* [Work to complete] Copy each line from the entries that the word "target" appears in.

* [Provided data]
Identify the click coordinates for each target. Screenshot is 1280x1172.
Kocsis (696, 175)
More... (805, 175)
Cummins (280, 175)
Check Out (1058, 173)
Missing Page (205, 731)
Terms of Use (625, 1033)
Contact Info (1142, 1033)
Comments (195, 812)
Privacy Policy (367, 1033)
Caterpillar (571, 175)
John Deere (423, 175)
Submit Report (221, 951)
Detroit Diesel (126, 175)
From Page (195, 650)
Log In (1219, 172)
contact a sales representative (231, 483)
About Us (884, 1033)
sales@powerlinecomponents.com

---

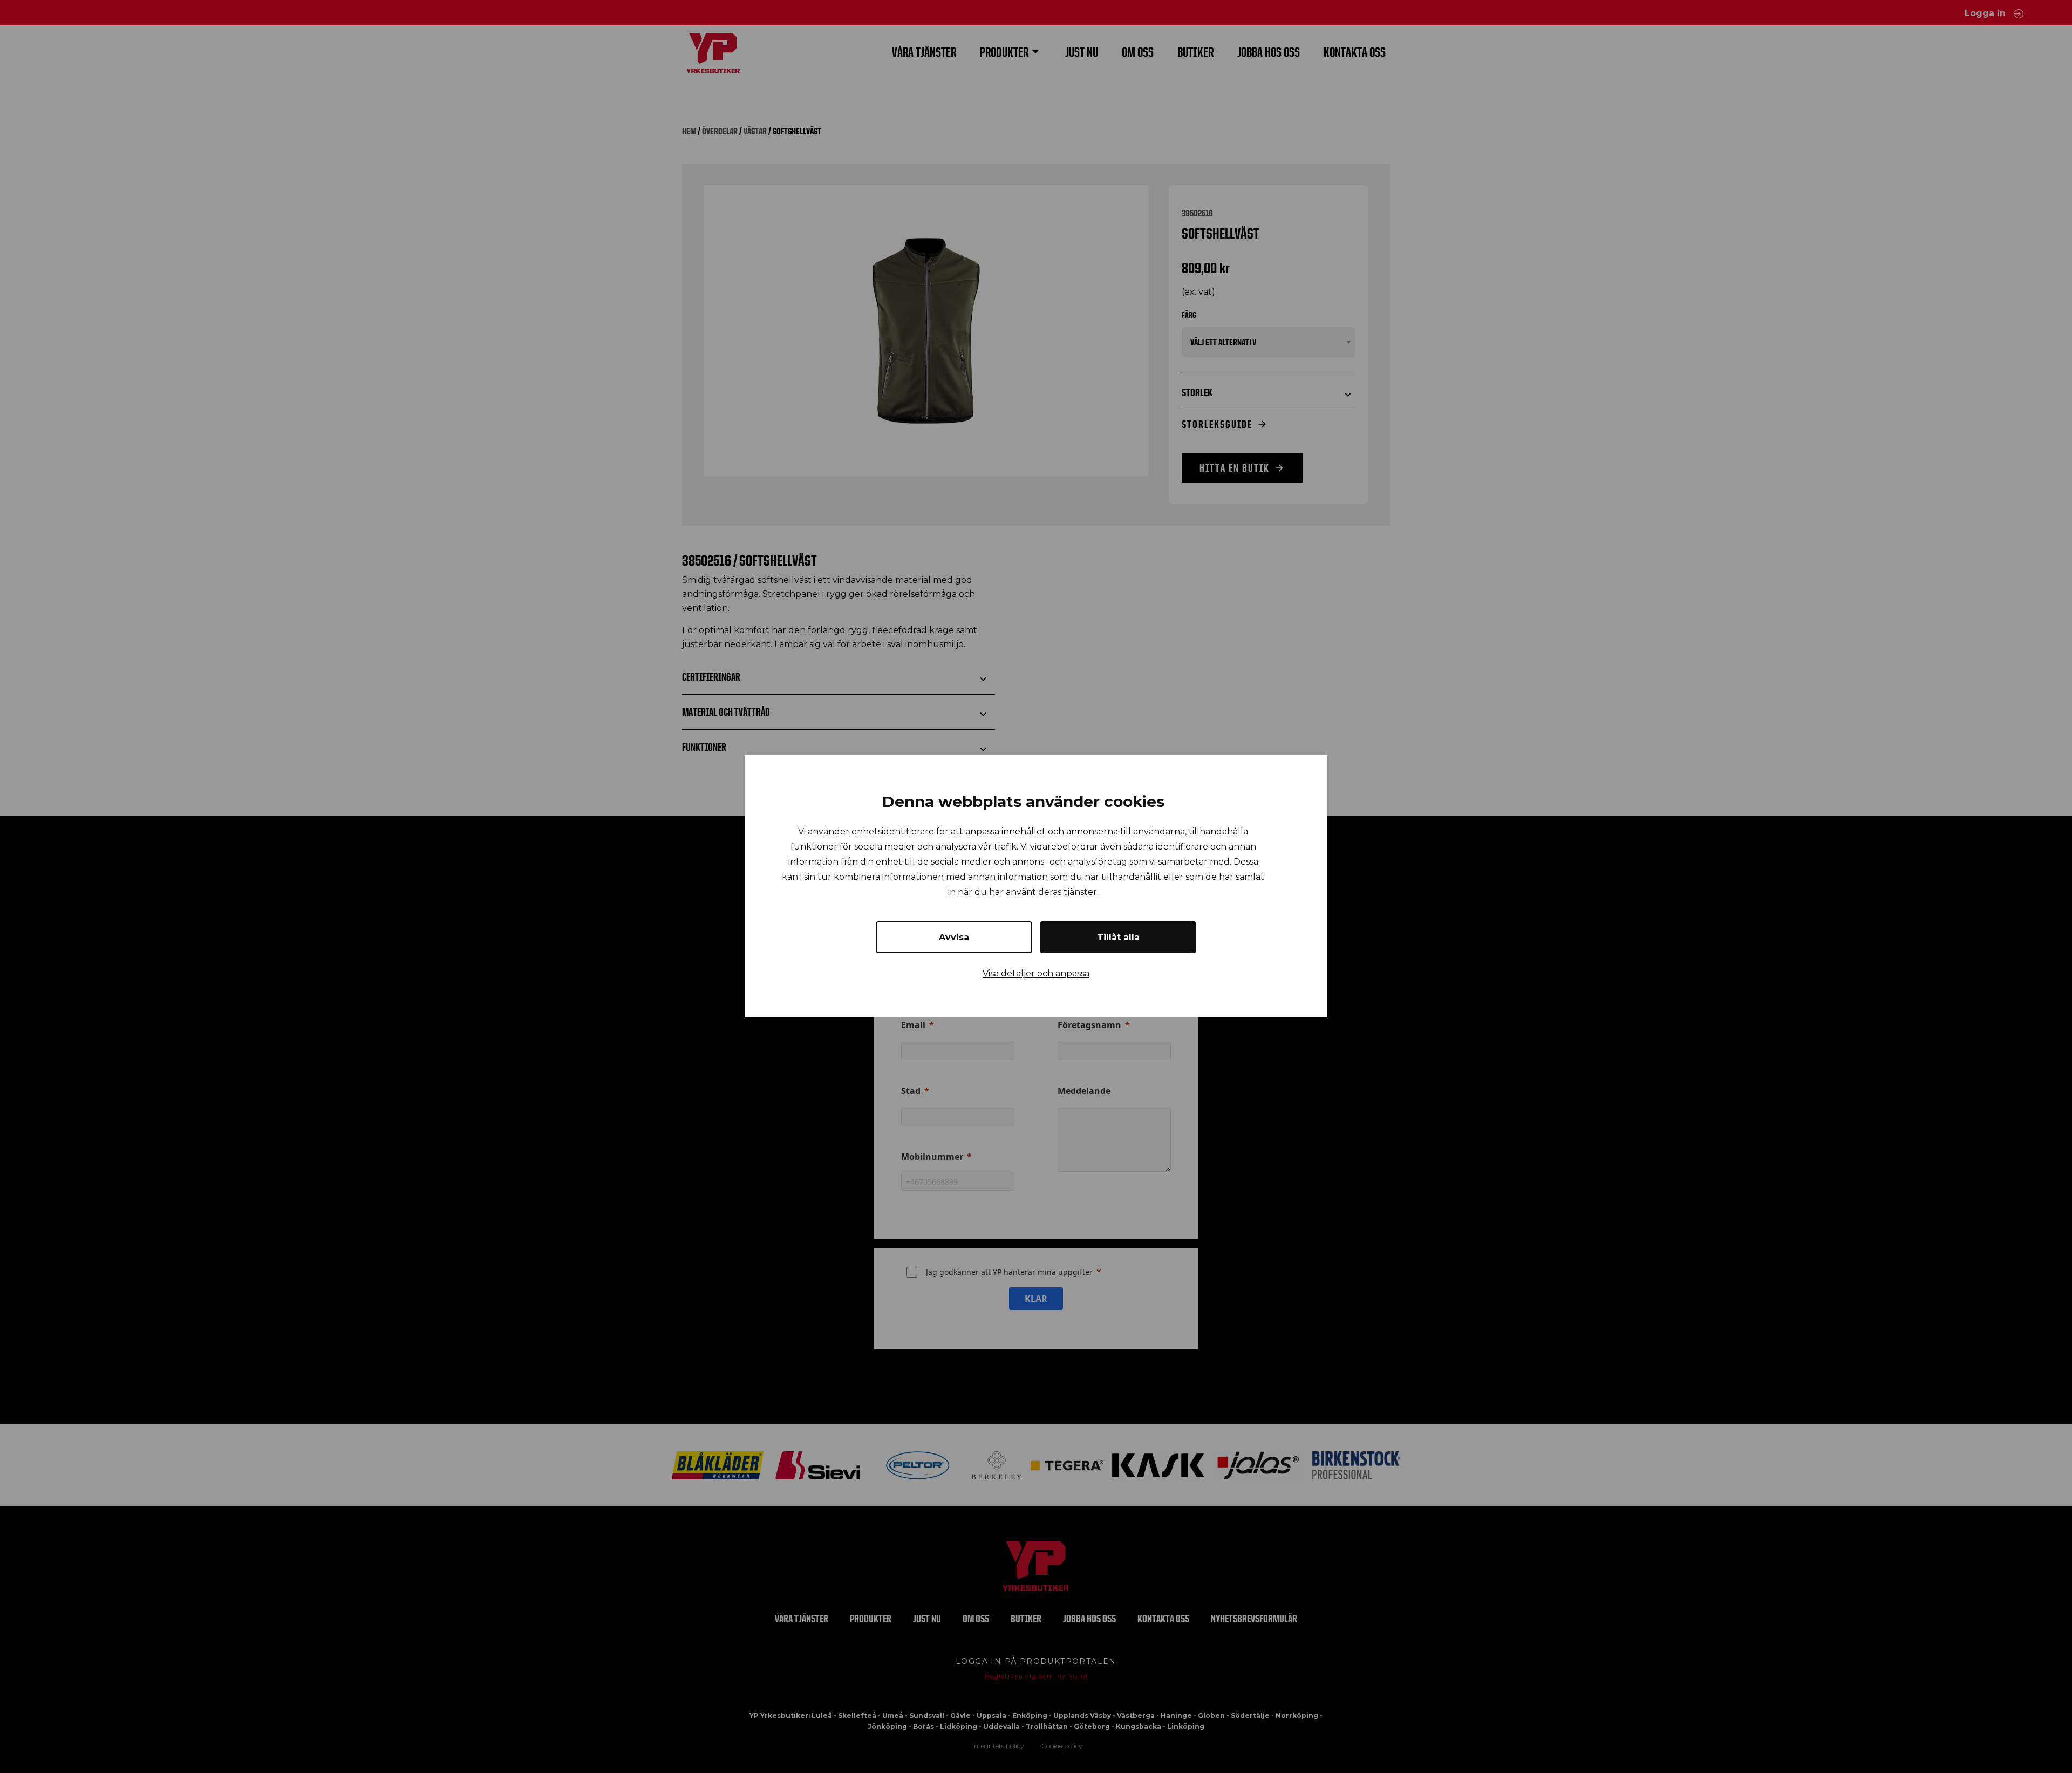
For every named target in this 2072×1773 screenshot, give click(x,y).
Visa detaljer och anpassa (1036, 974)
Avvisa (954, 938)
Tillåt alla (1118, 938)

* [Exercise answer]
Identify the click coordinates for each target. Screenshot is 1280x1172.
For every named target in this 2072×1773 screenshot, give click(x,y).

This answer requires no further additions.